• [Recorded information]
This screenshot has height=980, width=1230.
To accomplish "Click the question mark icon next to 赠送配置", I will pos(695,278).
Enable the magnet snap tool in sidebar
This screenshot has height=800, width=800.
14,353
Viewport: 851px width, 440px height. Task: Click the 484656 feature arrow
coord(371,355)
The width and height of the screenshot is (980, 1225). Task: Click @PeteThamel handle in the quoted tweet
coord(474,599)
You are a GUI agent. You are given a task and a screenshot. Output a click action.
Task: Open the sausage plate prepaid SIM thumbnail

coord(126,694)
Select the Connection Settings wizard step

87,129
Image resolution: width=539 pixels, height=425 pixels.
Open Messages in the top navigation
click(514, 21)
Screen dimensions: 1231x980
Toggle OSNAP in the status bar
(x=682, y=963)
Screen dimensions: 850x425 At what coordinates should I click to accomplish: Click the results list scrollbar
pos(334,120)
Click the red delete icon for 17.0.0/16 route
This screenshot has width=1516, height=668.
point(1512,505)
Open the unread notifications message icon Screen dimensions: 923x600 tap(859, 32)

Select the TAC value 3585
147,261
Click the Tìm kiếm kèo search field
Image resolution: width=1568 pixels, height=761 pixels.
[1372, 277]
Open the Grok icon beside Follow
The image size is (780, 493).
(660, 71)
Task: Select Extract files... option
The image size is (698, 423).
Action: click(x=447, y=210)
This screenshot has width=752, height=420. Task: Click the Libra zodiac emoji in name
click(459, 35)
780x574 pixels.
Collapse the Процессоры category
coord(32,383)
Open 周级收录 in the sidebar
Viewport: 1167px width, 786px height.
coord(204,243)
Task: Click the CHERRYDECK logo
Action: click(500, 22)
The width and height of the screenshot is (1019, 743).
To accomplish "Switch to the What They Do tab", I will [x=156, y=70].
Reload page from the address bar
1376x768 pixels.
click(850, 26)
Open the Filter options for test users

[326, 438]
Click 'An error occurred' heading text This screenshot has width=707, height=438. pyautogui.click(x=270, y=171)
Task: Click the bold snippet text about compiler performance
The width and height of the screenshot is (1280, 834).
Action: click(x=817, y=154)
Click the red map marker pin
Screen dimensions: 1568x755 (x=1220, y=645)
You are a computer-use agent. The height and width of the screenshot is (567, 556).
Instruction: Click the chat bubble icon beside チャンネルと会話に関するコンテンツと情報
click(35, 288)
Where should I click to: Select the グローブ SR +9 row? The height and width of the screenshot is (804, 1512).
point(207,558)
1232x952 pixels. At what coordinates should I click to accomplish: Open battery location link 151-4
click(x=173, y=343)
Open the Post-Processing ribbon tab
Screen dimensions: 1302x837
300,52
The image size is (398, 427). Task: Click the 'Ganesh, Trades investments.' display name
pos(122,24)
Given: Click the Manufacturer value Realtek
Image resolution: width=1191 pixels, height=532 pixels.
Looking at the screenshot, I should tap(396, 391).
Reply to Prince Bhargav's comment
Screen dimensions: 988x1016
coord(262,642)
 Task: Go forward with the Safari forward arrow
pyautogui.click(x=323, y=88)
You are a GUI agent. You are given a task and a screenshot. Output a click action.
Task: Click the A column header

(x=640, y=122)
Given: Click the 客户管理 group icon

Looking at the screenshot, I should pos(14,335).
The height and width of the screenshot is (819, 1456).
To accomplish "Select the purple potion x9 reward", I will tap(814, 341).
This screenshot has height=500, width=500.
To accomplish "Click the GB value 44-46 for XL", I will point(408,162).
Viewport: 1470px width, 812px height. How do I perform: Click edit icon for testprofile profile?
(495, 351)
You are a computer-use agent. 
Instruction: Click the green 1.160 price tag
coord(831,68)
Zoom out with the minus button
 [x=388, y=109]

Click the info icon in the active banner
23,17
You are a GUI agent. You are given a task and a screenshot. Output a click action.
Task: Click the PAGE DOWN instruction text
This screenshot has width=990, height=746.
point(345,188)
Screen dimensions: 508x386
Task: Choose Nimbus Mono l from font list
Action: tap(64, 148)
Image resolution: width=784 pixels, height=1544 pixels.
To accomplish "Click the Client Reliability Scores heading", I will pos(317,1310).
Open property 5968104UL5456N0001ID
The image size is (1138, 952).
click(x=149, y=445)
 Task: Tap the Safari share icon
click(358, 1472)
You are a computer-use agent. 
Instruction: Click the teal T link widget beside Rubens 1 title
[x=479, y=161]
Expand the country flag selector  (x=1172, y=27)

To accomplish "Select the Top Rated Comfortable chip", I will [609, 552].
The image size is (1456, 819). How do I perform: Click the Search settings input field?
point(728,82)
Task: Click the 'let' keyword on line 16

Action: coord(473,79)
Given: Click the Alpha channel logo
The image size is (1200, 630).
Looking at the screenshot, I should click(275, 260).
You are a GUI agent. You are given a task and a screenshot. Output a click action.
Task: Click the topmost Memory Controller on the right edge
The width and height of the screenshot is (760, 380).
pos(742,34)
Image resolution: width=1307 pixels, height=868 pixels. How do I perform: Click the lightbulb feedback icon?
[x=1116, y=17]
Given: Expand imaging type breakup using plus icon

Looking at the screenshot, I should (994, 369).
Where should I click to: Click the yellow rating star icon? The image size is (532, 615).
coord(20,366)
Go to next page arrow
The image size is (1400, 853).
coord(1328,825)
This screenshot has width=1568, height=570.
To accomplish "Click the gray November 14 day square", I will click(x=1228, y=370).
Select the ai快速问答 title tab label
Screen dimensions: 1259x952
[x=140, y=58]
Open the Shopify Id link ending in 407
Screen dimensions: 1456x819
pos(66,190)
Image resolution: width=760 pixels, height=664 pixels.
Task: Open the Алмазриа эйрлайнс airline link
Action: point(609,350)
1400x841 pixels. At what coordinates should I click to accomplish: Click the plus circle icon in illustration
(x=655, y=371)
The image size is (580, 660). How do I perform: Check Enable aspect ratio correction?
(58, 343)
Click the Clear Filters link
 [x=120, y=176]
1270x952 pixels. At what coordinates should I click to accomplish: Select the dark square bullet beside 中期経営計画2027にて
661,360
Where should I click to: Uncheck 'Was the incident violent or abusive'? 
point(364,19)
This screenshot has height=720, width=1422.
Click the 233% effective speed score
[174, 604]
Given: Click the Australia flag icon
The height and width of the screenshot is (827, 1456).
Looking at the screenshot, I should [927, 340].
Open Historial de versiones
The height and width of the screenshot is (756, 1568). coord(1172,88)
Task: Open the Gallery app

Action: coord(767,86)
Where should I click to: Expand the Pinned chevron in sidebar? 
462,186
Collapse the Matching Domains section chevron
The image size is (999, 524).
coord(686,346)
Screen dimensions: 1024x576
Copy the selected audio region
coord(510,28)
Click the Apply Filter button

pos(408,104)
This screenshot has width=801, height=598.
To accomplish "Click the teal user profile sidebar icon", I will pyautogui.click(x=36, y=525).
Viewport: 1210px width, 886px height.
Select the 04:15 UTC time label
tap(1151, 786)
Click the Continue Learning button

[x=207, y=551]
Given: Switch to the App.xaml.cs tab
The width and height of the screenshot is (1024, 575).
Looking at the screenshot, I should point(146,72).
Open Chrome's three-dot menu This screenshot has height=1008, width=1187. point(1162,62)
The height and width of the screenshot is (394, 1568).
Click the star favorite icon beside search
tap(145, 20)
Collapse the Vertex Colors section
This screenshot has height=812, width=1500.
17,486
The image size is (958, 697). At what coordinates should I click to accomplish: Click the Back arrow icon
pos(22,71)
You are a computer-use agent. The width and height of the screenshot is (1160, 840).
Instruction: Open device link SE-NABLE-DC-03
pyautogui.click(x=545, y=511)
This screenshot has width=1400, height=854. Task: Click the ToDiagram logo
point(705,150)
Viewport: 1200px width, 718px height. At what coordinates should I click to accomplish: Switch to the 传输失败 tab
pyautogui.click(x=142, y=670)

• [Problem description]
Reproduce the line that contains "Where should I click to: Expand" and each line after it through the last line of the entries above, exactly; leave out all earlier lines.

• [Solution to this problem]
Where should I click to: Expand the Pinned chevron in sidebar? 
462,186
Collapse the Matching Domains section chevron
The image size is (999, 524).
coord(686,346)
Screen dimensions: 1024x576
Copy the selected audio region
coord(510,28)
Click the Apply Filter button

pos(408,104)
This screenshot has width=801, height=598.
To accomplish "Click the teal user profile sidebar icon", I will pyautogui.click(x=36, y=525).
Viewport: 1210px width, 886px height.
Select the 04:15 UTC time label
tap(1151, 786)
Click the Continue Learning button

[x=207, y=551]
Given: Switch to the App.xaml.cs tab
The width and height of the screenshot is (1024, 575).
Looking at the screenshot, I should point(146,72).
Open Chrome's three-dot menu This screenshot has height=1008, width=1187. point(1162,62)
The height and width of the screenshot is (394, 1568).
Click the star favorite icon beside search
tap(145, 20)
Collapse the Vertex Colors section
This screenshot has height=812, width=1500.
17,486
The image size is (958, 697). At what coordinates should I click to accomplish: Click the Back arrow icon
pos(22,71)
You are a computer-use agent. The width and height of the screenshot is (1160, 840).
Instruction: Open device link SE-NABLE-DC-03
pyautogui.click(x=545, y=511)
This screenshot has width=1400, height=854. Task: Click the ToDiagram logo
point(705,150)
Viewport: 1200px width, 718px height. At what coordinates should I click to accomplish: Switch to the 传输失败 tab
pyautogui.click(x=142, y=670)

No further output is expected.